Copy every line that contains the string "Toggle" from the entries below.

» **GIVEN RECORDS**
»»
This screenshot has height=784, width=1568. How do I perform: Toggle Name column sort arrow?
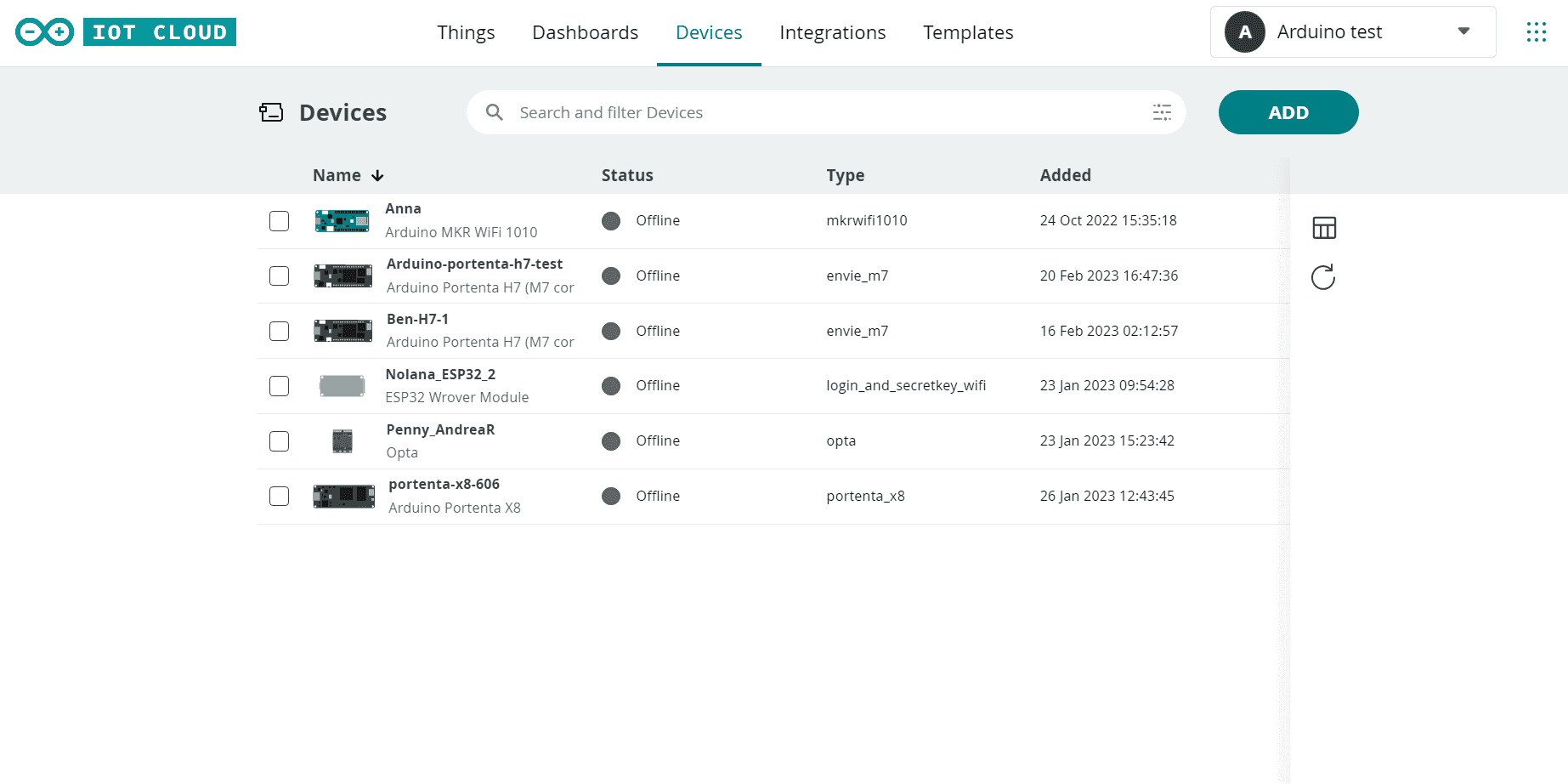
««
»»
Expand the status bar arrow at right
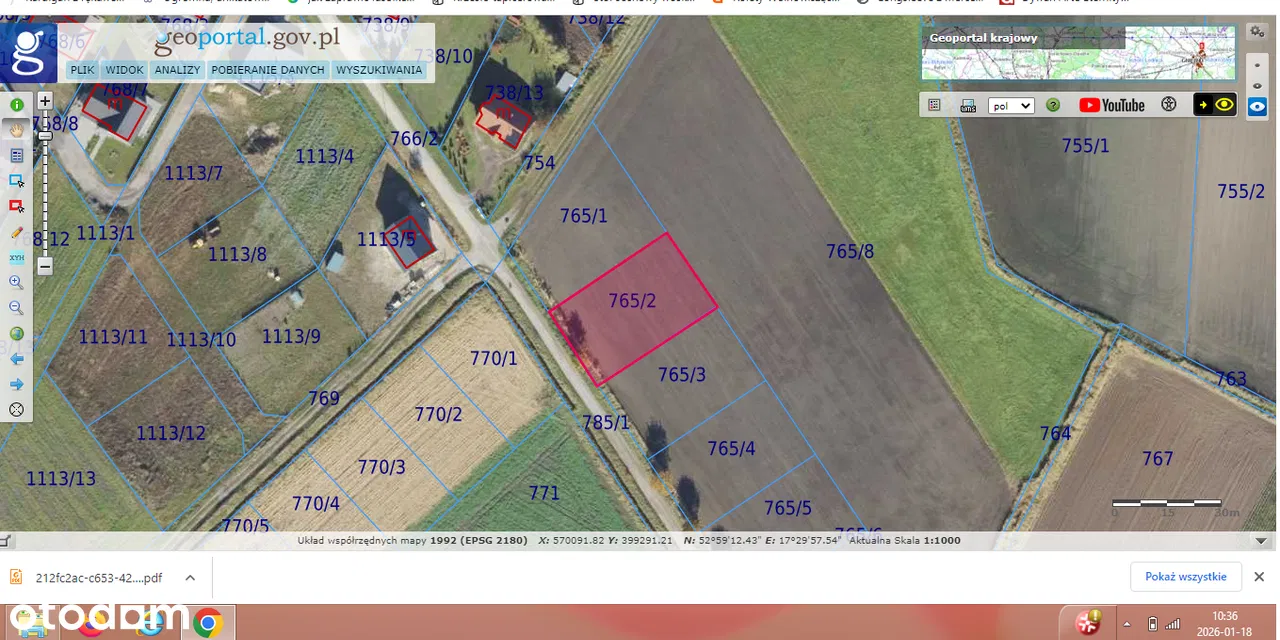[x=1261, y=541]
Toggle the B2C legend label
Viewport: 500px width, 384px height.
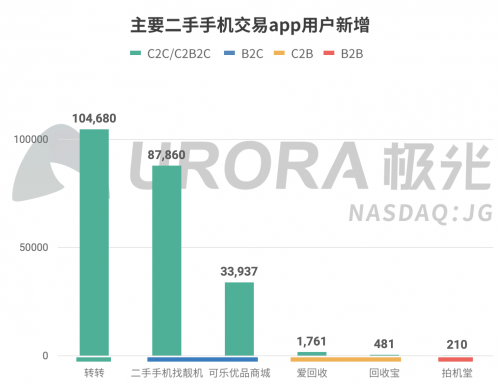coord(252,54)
««
» **SOLUTION TO THIS TASK**
This screenshot has height=784, width=1568. How do I perform: Toggle Name column sort arrow?
Toggle the B2C legend label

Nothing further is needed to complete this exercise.